▶ [Try it]: Begin at the line containing "Product Requests (307, 2245)" in the data below and go on through the line containing "[Open menu] (671, 135)", repeating each line exactly; include both ends and no other line.

Given records START

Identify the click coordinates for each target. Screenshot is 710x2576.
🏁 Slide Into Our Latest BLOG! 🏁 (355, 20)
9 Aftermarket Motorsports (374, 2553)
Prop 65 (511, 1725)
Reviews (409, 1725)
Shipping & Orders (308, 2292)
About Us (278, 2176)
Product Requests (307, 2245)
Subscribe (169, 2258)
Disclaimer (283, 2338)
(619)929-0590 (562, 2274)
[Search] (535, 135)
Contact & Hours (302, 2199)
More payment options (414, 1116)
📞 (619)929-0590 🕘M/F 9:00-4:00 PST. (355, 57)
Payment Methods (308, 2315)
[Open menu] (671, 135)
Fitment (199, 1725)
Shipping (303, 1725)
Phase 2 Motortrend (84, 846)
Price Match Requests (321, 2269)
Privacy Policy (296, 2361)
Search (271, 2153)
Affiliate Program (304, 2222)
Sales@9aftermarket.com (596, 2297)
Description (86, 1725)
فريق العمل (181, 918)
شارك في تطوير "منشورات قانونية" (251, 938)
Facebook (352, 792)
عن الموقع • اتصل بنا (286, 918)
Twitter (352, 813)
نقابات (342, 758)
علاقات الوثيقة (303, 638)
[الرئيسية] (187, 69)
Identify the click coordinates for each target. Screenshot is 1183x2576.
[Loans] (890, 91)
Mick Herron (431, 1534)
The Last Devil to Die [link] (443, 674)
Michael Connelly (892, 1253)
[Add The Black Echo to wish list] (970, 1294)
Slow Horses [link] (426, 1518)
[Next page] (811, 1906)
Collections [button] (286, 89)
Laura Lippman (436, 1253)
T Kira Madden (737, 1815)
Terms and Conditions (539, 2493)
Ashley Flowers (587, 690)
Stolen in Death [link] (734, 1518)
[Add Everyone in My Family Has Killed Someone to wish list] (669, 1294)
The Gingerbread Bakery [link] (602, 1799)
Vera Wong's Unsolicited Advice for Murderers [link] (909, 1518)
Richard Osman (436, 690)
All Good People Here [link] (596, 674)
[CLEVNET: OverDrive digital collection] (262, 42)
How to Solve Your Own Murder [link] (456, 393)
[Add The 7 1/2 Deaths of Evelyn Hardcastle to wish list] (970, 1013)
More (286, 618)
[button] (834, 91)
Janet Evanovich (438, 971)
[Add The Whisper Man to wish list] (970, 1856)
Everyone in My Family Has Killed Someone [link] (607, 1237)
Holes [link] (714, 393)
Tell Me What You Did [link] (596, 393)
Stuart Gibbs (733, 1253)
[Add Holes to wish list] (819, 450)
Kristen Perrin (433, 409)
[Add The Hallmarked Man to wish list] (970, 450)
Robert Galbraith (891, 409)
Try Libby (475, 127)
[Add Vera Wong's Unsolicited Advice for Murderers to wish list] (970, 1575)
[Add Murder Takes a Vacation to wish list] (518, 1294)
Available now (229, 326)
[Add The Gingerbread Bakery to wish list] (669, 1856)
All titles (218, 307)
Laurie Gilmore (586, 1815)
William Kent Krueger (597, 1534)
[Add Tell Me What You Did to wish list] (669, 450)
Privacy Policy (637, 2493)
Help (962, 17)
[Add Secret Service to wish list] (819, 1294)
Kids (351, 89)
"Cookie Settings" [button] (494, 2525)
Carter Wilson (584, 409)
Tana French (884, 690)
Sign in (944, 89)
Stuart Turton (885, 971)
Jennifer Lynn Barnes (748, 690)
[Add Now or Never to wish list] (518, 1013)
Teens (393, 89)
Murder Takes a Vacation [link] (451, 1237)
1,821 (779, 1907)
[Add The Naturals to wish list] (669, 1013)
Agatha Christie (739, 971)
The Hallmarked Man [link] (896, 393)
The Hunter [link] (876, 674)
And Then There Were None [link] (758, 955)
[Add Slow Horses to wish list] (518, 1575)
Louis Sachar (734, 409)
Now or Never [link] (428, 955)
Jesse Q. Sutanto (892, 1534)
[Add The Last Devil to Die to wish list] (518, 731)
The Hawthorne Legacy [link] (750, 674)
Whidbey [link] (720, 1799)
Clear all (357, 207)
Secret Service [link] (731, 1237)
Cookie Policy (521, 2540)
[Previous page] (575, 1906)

Given records END

▶ [Answer below]:
Product Requests (307, 2245)
Subscribe (169, 2258)
Disclaimer (283, 2338)
(619)929-0590 (562, 2274)
[Search] (535, 135)
Contact & Hours (302, 2199)
More payment options (414, 1116)
📞 (619)929-0590 🕘M/F 9:00-4:00 PST. (355, 57)
Payment Methods (308, 2315)
[Open menu] (671, 135)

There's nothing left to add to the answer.